Abstract

The current standard of care in the setting of preterm premature rupture of membranes involves antenatal hospitalization until delivery. The reduced physical activity during this time compounds the heightened risk for venous thromboembolism in pregnancy. Prophylactic anticoagulation can decrease this risk of venous thromboembolism; however, this benefit must be balanced against the risks of precluding neuraxial analgesia or increasing the risk of postpartum hemorrhage. The objective of this study was to determine the optimal modality for venous thromboembolism prophylaxis during hospitalization for preterm premature rupture of membranes using a decision analysis model. A decision-analytical Markov model was constructed using the TreeAge software comparing the use of unfractionated heparin, low-molecular-weight heparin or no anticoagulation in women with a singleton pregnancy who were hospitalized for preterm premature rupture of membranes after 24 weeks and remained hospitalized until delivery.
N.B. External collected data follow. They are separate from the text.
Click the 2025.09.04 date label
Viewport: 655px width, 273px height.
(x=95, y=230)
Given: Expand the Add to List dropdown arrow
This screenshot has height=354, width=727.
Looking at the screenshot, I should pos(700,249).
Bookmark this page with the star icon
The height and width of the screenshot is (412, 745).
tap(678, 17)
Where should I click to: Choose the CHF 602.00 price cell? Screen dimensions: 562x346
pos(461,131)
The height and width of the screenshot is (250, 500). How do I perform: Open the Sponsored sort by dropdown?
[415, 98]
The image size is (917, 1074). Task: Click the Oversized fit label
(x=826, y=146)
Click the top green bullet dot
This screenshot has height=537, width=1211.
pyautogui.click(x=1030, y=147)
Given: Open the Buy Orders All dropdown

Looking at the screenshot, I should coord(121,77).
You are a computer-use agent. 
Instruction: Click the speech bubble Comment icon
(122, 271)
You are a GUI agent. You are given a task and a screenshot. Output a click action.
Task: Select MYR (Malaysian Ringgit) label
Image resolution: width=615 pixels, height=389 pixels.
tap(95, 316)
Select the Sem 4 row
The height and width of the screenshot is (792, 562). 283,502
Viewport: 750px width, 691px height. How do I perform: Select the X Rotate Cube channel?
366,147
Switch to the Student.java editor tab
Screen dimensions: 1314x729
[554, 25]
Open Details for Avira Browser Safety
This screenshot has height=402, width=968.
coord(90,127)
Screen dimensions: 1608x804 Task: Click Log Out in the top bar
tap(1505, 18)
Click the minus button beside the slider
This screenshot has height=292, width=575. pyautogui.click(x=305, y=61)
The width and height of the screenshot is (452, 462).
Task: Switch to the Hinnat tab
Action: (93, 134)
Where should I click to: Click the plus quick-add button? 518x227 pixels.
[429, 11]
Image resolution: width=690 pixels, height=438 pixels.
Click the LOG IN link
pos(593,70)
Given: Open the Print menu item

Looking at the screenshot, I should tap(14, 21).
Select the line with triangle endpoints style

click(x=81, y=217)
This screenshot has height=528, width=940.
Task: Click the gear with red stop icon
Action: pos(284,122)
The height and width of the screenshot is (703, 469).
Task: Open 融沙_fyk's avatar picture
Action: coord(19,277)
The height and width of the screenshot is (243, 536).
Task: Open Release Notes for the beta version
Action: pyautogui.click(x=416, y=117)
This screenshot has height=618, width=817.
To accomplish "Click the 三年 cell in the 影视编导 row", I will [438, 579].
Maternal outcomes examined included attainment of neuraxial analgesia (vs no analgesia for vaginal delivery or general anesthesia for cesarean delivery), venous thromboembolism, postpartum hemorrhage, and maternal death. Probabilities and utilities were derived from existing literature. Sensitivity analyses were performed to interrogate model assumptions, and a Monte Carlo probabilistic sensitivity analysis was performed to examine the robustness of the model. In this decision-analytical model, no prophylactic anticoagulation maximized maternal utilities. Clinical outcomes among a theoretical cohort of 100,000 women are shown in the Table. The 1- and 2-way sensitivity analyses supported this conclusion. Monte Carlo probabilistic sensitivity analysis indicated that no prophylaxis was the preferred choice in 56% of simulations, unfractionated heparin in 34% of simulations, and low-molecular-weight heparin in 10% of simulations. Our results do not support the routine use of prophylactic anticoagulation in women admitted to the hospital for preterm premature rupture of membranes. These findings can be used to inform clinical decisions when admitting low-risk singleton pregnancies to the hospital in the setting of preterm premature rupture of membranes.